Some interesting fact

[Br1m4zz]

I‘m working on effect of corpus on fuzzers's code & state coverage. And I perform experiments on SGFUZZ fuzzing with live555 and openssl: Each protocol implementation is provided with 2 type of corpus:

1. Origin Corpus: corpus from profuzzbench
2. Scattered corpus: corpus from profuzzbench, but were divided into single message in one seed by different protocol message type.

I counted state coverage by SGFUZZ's STT leave node number over time and code coverage by SGFUZZ's TPC coverage.

(openssl)

(live555, the fuzzer stoped in the inflection point of line due to memory exhaustion)

It seemed strange that: Scattered corpus have more states found than origin one. I don't understand the reason.

Could you give me some explanation on the phenomenon？Is it ok to calculate code coverage by TPC coverage and state coverage by STT's leaves number?(In your paper, you said you calculate state cov by paths in the STTs and I think paths in STTs should be equal to number of Multi-forked trees’ leaves)

[bajinsheng]

Without looking into this corpus, I do not have a direct answer for the figures. I would suggest examining which is the code achieved by the fuzzing campaign with the "scattered corpus", and analyze why they can be covered by mutating a shorter corpus instead of a long corpus.

Is it ok to calculate code coverage by TPC coverage and state coverage by STT's leaves number?

What is the TPC? SGFuzz should be able to directly output the number of leaves of STT in the terminal, and its number should be equivalent to the number of paths.

[Br1m4zz]

Without looking into this corpus, I do not have a direct answer for the figures. I would suggest examining which is the code achieved by the fuzzing campaign with the "scattered corpus", and analyze why they can be covered by mutating a shorter corpus instead of a long corpus.

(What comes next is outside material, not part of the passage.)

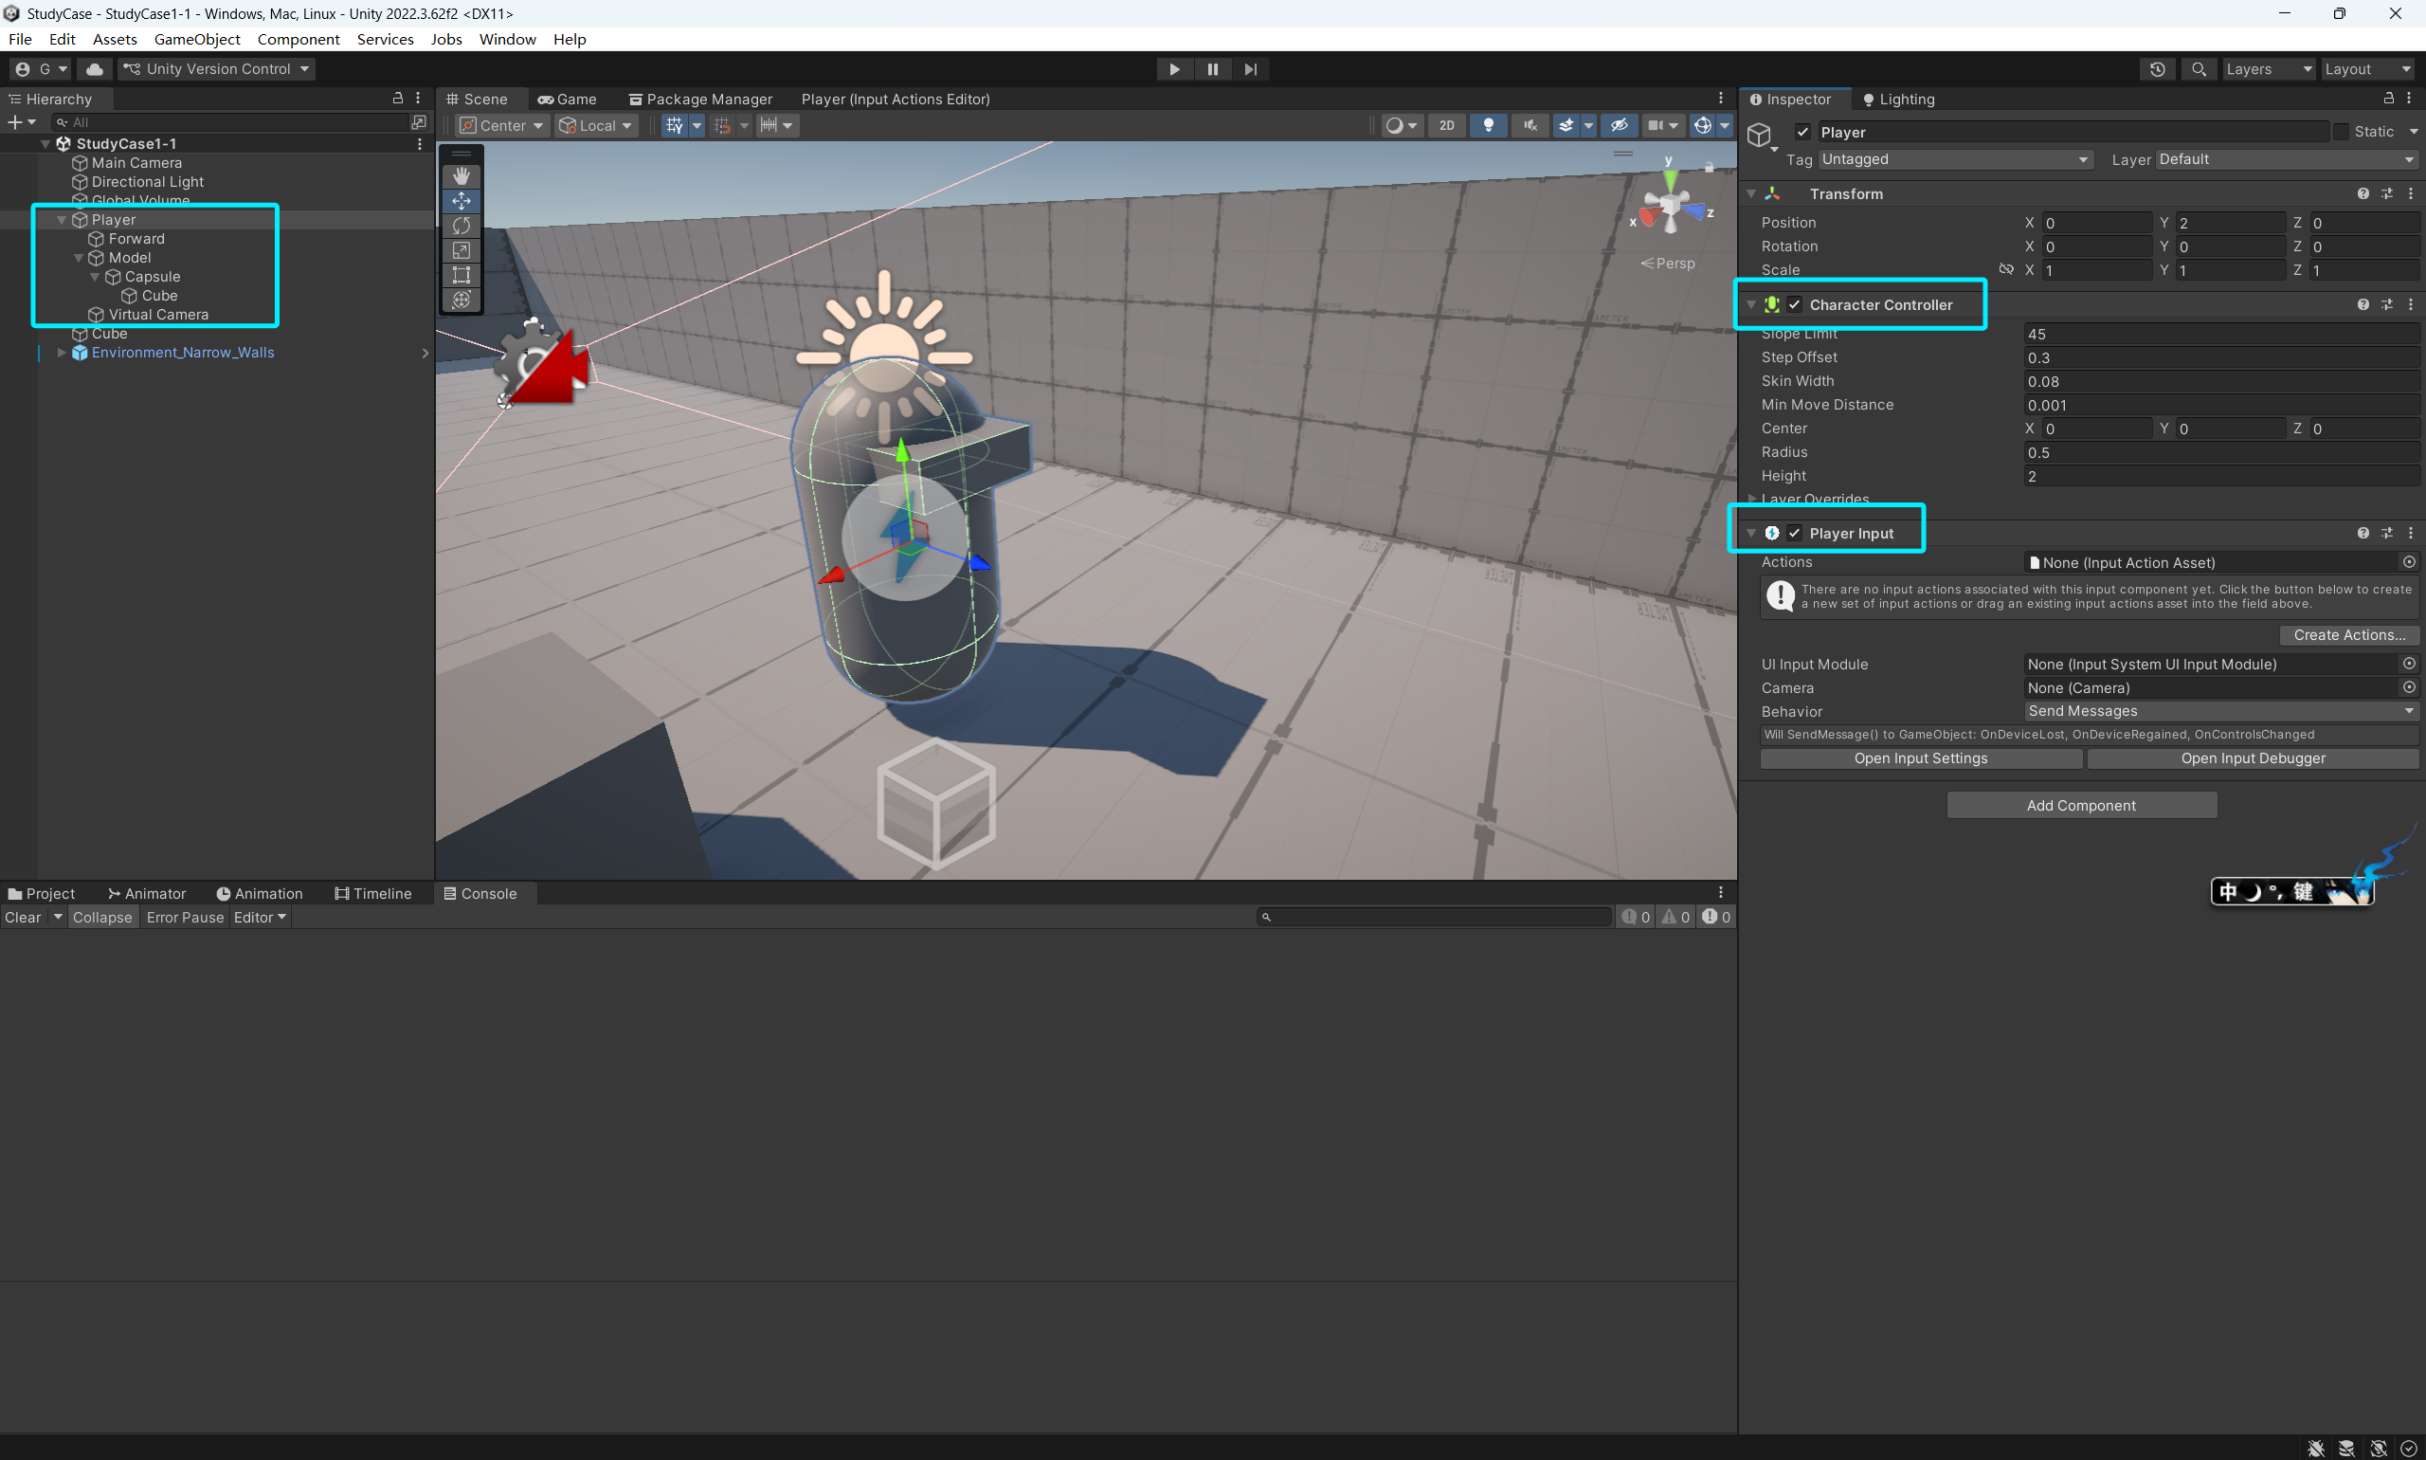Select the Hand view tool
Image resolution: width=2426 pixels, height=1460 pixels.
461,176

scattered copus contained seeds which are only single type of message. For live555, scattered copus were like: SETUP\ PLAY \ DESCRIBE etc. , and origin corpus is scheduled as sequence: DESCRIBE->SETUP->SETUP->PLAY->TEARDOWN. one seed in scattered corpus ↑ seed in origin corpus ↑

The reason why scattered corpus could reach higher TPC coverage in openssl may be that I added HEARTBEAT messege to corpus , which may trigger the block SUT dealing with this type of message. I will appreciate that if you could provide me with your code coverage scripts on openssl to verify my guess.

What is the TPC? SGFuzz should be able to directly output the number of leaves of STT in the terminal, and its number should be equivalent to the number of paths.

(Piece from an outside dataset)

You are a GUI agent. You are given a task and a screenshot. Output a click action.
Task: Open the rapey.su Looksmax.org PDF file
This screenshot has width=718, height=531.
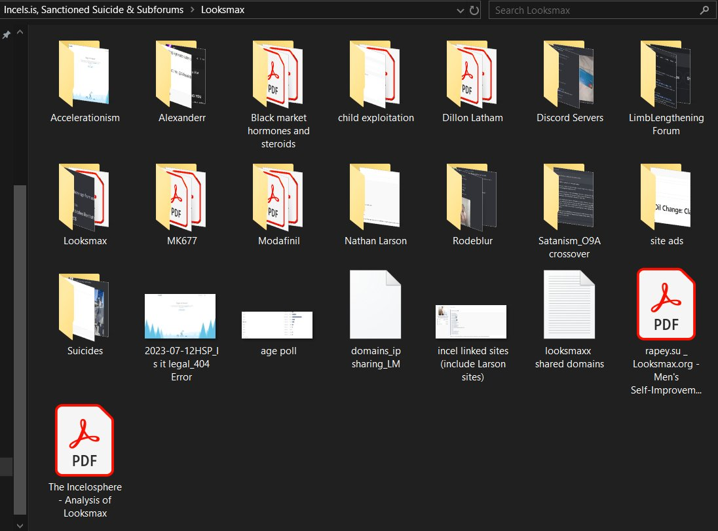pos(666,303)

TPC is SGFUZZ's output in terminal cov:XXXX, which is the coverage instrument of Libfuzzer after I review the code.

And still, I don't understand why scattered corpus had more STT's tree node than origin one, which I supposed that the latter should be better

[bajinsheng]

I used Profuzzbench to collect the code coverage.

I have no idea why a shorter corpus has higher code coverage. I did not evaluate this situation. Just curious, is it possible that decomposed message sequences cover more error-handling code, as it increases the diversity of the first message of each sequence?

[Br1m4zz]

I'm not quite familiar with libfuzzer but here's my guess: libfuzzer with netdriver works in one process, maybe sgfuzz works like AFL's persistent mode: the context of some state variable may NOT be reset after the execution of one seed after connection close ? And it is true that scattered corpus' execution speed is much faster than origin corpus.

[bajinsheng]

If a state is not reset after closing a socket connection, I think it is probably a bug for the target system.

[Br1m4zz]

Okay, Thank you again for your explanations.